WORK TO COMPLETE —
(a) Answer these questions using the residential burning article:
(i) On what dates does the residential burning season run?
(ii) What does the city of Sunnyside's ordinance allow residents within city limits to burn?
(iii) What dangerous material in garbage does Caprile give as an example?
(b) List every law, regulation, or ordinance named in the residential burning article.
(c) Copy the residential burning article from "Caprile said that" to "or toxic fumes.".

QUOTED PASSAGE —
··········
The residential burning season is just around the corner, slated to run from March 15 to October 15.
Residential burning is only allowed in the unincorporated areas of Yakima county. It is strictly prohibited in all of the cities and designated urban growth areas.
That's according to Yakima Regional Clean Air Authority's Dave Caprile, quoting provisions of the state clean air act.
"The (urban growth area) burn ban is specific to residential and land clearing burning and is pursuant to the state clean air act...and Yakima Regional Clean Air Authority regulation 1," explained Caprile.
The city of Sunnyside does have an ordinance on the books allowing residents within city limits to burn windblown tumbleweeds only. But, Caprile said, this is in direct conflict with regulation 1 of the clean air authority.
Caprile said that residential permits are required for county residents wishing to burn vegetation, like tree limbs and leaves.
Burning garbage, he said, is illegal and has been for quite some time. And, he added, "Using burn barrels is illegal." Caprile explained that garbage contains many dangerous materials, like different types of plastic, that can produce carcinogens or toxic fumes.
··········
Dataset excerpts

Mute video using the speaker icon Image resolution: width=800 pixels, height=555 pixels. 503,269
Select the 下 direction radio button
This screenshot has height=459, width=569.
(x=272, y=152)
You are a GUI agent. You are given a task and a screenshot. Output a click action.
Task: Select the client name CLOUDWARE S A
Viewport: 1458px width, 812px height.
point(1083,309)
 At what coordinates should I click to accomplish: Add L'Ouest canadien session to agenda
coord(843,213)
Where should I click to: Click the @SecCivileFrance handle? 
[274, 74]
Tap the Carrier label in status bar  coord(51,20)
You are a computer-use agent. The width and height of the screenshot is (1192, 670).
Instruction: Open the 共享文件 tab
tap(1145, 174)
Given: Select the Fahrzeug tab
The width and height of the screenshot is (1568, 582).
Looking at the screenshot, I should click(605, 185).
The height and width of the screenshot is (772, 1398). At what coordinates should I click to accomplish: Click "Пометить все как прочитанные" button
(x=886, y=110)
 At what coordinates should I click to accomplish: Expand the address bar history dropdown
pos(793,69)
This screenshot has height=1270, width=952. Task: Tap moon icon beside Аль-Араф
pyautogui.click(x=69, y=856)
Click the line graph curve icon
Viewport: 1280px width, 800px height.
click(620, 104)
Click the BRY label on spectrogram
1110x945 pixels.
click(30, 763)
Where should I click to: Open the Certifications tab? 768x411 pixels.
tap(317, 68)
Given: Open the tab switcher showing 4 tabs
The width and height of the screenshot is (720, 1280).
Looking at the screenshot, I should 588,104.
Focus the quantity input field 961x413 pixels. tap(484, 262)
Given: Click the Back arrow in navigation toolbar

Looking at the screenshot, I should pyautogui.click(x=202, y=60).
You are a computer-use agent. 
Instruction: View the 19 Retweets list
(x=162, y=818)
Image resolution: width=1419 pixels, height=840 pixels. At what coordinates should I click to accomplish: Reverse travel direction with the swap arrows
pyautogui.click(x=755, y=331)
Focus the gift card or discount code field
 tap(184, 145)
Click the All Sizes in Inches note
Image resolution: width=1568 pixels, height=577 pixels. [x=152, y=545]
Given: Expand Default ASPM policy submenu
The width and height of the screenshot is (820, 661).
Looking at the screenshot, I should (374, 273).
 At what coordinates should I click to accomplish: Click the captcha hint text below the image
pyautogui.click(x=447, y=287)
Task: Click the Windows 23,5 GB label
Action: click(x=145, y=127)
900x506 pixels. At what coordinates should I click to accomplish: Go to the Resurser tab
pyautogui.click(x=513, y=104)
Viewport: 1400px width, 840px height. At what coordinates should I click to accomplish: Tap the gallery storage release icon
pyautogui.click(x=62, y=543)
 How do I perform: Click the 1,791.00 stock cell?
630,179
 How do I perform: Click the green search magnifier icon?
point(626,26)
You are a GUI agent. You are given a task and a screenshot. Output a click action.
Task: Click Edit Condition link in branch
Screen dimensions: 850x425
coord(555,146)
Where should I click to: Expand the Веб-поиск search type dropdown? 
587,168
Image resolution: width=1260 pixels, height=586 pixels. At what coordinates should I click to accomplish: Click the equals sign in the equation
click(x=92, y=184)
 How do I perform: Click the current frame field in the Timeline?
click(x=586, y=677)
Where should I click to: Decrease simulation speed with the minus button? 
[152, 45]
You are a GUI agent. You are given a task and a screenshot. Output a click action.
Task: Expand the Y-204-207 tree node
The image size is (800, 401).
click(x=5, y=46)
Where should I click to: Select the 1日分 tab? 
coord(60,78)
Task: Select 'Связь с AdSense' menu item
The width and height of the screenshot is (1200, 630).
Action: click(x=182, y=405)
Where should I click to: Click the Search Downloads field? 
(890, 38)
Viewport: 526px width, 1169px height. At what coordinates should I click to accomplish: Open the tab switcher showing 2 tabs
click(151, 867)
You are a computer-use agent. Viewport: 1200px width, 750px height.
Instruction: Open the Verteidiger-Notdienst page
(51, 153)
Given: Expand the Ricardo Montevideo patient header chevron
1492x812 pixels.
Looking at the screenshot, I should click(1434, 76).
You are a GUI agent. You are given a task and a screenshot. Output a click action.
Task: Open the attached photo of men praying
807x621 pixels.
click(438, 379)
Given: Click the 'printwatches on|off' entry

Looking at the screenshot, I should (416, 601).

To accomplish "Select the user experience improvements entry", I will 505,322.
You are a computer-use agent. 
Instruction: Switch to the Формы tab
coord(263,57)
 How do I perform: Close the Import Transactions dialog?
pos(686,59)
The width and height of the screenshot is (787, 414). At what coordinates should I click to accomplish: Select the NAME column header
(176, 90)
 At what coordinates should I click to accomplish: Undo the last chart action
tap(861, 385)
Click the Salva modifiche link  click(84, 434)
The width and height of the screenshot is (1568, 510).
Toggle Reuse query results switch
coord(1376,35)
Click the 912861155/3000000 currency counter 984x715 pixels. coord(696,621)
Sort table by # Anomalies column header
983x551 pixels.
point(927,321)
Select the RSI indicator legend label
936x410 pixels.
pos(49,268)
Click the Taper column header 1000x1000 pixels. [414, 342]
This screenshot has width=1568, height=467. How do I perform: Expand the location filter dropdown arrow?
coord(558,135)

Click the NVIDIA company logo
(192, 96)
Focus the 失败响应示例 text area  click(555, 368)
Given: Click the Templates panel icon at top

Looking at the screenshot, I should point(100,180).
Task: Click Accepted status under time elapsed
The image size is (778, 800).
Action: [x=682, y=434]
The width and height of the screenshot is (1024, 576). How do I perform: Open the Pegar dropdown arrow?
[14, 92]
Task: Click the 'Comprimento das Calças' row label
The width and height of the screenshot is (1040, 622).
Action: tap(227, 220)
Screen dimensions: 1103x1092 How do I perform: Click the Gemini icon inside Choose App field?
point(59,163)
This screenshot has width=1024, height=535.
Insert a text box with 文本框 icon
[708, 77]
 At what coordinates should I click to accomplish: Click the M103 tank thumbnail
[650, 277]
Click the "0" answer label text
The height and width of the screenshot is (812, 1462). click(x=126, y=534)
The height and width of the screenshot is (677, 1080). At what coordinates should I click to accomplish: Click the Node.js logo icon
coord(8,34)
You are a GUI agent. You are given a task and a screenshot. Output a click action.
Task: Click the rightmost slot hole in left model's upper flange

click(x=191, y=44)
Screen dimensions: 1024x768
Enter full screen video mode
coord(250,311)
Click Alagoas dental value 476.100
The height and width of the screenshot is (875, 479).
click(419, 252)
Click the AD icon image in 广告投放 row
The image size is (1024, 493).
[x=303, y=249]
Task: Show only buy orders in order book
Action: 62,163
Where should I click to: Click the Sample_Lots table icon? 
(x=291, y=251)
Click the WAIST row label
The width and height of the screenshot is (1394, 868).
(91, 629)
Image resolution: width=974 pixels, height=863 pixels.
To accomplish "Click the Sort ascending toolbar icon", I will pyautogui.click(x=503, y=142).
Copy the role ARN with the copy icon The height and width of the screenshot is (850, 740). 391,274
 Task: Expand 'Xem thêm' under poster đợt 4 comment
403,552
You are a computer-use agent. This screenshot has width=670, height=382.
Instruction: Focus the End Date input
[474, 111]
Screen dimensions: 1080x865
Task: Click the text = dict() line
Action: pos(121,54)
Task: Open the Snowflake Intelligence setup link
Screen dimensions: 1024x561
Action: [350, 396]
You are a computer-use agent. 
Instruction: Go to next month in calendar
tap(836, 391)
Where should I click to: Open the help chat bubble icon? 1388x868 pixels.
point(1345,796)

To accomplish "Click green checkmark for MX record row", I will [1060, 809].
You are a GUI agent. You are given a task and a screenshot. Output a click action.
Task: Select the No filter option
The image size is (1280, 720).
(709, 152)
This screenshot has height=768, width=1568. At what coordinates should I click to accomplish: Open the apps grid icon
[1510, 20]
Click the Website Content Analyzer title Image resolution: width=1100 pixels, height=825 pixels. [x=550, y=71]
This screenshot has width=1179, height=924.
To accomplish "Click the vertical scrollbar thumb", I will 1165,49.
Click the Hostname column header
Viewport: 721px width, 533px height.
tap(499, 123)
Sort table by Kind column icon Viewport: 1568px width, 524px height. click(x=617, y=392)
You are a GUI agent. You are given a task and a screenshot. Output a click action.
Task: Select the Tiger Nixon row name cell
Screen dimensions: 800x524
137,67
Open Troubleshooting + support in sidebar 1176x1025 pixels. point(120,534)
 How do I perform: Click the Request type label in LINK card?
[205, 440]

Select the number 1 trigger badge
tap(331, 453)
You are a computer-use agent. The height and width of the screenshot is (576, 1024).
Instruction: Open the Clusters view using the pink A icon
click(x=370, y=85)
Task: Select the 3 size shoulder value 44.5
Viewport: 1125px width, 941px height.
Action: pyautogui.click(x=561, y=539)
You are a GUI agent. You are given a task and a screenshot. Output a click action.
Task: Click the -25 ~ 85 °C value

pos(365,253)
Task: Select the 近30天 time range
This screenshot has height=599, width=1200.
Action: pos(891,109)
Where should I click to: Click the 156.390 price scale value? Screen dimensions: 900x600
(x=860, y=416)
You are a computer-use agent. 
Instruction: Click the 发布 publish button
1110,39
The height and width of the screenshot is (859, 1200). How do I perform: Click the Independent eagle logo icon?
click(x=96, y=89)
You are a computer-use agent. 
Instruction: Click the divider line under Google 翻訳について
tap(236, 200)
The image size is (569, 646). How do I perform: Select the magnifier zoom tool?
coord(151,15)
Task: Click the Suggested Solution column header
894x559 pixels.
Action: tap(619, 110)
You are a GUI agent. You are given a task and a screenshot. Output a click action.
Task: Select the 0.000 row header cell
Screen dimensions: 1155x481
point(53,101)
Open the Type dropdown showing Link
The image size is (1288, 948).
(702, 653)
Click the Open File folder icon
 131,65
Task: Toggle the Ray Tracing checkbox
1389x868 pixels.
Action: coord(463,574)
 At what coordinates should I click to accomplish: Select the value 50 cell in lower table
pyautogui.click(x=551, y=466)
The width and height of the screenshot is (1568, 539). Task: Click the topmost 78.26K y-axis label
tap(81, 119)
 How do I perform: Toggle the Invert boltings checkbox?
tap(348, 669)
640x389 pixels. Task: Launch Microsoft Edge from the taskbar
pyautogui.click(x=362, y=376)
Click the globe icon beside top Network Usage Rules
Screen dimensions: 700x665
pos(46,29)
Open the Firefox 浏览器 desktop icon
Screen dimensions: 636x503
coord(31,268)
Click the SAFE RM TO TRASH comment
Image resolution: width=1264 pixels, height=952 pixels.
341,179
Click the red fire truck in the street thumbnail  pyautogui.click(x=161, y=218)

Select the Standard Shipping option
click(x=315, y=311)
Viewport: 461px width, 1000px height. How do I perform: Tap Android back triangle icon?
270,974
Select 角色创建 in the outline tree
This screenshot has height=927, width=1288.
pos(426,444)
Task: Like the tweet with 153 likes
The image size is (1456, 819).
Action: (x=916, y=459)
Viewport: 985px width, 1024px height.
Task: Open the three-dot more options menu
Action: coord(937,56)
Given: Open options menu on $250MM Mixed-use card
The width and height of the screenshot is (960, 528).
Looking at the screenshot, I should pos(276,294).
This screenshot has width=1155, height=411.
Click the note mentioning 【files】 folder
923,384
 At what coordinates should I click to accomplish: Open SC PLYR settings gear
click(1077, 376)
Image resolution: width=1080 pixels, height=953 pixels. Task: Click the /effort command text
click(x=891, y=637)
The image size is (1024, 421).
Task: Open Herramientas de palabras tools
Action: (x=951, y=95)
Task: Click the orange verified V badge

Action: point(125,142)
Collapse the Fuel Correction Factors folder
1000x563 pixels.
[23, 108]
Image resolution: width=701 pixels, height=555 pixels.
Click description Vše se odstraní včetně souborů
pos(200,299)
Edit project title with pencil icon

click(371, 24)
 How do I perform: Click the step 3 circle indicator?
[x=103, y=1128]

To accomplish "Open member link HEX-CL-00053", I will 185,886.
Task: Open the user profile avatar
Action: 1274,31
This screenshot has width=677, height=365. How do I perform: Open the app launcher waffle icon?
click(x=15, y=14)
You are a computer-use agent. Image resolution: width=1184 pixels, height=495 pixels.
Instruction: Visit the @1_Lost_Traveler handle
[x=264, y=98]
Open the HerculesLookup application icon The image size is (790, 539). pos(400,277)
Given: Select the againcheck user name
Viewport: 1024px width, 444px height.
··········
SOLUTIONS TO THE TASKS —
(a)
(i) March 15 to October 15
(ii) Windblown tumbleweeds only
(iii) Different types of plastic

(b)
- The state clean air act
- Yakima Regional Clean Air Authority regulation 1
- The city of Sunnyside's ordinance allowing residents within city limits to burn windblown tumbleweeds

(c)
Caprile said that residential permits are required for county residents wishing to burn vegetation, like tree limbs and leaves.
Burning garbage, he said, is illegal and has been for quite some time. And, he added, "Using burn barrels is illegal." Caprile explained that garbage contains many dangerous materials, like different types of plastic, that can produce carcinogens or toxic fumes.